* **Supplied text**:
※ ※ ※
Dr. Martin Luther King Jr. Day is being observed across the United States on Monday, as the nation remembers the famous slain civil rights icon.
Held every year on the third Monday of January, the holiday is noted for closure of schools, being a time of reflection on race relations, and, for many, a day of community volunteerism.
2018 marks 50 years since King was assassinated in Memphis, Tennessee, having gone to the city to support a strike by sanitation workers.
Here are seven interesting facts about MLK Day. They include the observance's origins, some controversial ways to observe, and recent developments happening this year.
A Recent Holiday
Efforts to make Dr. King's birthday, Jan. 15, a national holiday had existed since not long after his assassination, though none had been successful until the 1980s.
Republican President Ronald Reagan signed House Resolution 3706 into law on Nov. 2, 1983, making the third Monday of January "Martin Luther King Jr. Day."
"King was granted an honor that had, until that time, belonged only to George Washington," noted Time Magazine in a 2015 article.
"Congress passed a bill designating his birthday as a national holiday, to be celebrated on the third Monday in January, starting in 1986."
A Shared Holiday
While Dr. Martin Luther King Jr.'s holiday is recognized nationwide, a few Southern states have been known to add Confederate General Robert E. Lee to the observance.
Arkansas, Alabama, and Mississippi paired up the civil rights leader with the Confederate general for their observance, as General Lee's birthday falls on January 19.
Southern states already had a tradition of celebrating Lee's birthday, so King's was added to their annual observance, according to National Geographic.
For its part, Lee's home state of Virginia celebrated a holiday that featured Lee, King, and Confederate General Thomas "Stonewall" Jackson until 2000.
※ ※ ※
* **Problems and tasks**:
1. From the MLK Day article, copy everything from "Dr. Martin Luther King Jr. Day" down to "of community volunteerism.".
2. In the MLK Day article, who signed House Resolution 3706 into law?
The lines that come next are separate material with no connection to the MLK Day article.

* **Data segment**:
※ ※ ※
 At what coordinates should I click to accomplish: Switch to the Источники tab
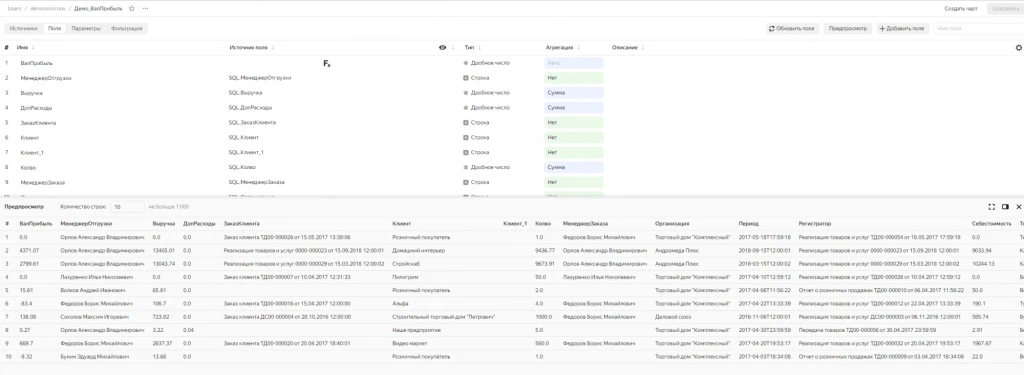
※ ※ ※
* **Answers for this exercise**:
1.
Dr. Martin Luther King Jr. Day is being observed across the United States on Monday, as the nation remembers the famous slain civil rights icon.
Held every year on the third Monday of January, the holiday is noted for closure of schools, being a time of reflection on race relations, and, for many, a day of community volunteerism.

2. Republican President Ronald Reagan signed it into law on Nov. 2, 1983.